▶ **Work required**
Type out the entries again, keeping every word unchanged.

▶ **Information supplied**
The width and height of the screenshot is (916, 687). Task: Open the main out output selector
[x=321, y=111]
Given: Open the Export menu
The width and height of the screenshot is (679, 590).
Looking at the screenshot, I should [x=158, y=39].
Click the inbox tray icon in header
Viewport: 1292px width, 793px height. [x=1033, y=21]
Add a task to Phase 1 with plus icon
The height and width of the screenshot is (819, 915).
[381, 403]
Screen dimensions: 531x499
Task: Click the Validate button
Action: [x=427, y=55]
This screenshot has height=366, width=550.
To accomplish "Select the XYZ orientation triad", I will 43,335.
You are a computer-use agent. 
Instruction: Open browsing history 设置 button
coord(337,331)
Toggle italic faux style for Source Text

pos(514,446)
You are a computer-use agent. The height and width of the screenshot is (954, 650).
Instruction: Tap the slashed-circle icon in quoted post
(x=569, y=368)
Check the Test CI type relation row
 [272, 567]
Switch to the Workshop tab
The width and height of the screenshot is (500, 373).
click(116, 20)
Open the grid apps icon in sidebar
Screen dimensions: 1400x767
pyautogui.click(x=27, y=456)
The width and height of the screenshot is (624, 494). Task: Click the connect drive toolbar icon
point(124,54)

▶ **Response to the task**
The width and height of the screenshot is (916, 687). Task: Open the main out output selector
[x=321, y=111]
Given: Open the Export menu
The width and height of the screenshot is (679, 590).
Looking at the screenshot, I should [x=158, y=39].
Click the inbox tray icon in header
Viewport: 1292px width, 793px height. [x=1033, y=21]
Add a task to Phase 1 with plus icon
The height and width of the screenshot is (819, 915).
[381, 403]
Screen dimensions: 531x499
Task: Click the Validate button
Action: [x=427, y=55]
This screenshot has height=366, width=550.
To accomplish "Select the XYZ orientation triad", I will 43,335.
You are a computer-use agent. 
Instruction: Open browsing history 设置 button
coord(337,331)
Toggle italic faux style for Source Text

pos(514,446)
You are a computer-use agent. The height and width of the screenshot is (954, 650).
Instruction: Tap the slashed-circle icon in quoted post
(x=569, y=368)
Check the Test CI type relation row
 [272, 567]
Switch to the Workshop tab
The width and height of the screenshot is (500, 373).
click(116, 20)
Open the grid apps icon in sidebar
Screen dimensions: 1400x767
pyautogui.click(x=27, y=456)
The width and height of the screenshot is (624, 494). Task: Click the connect drive toolbar icon
point(124,54)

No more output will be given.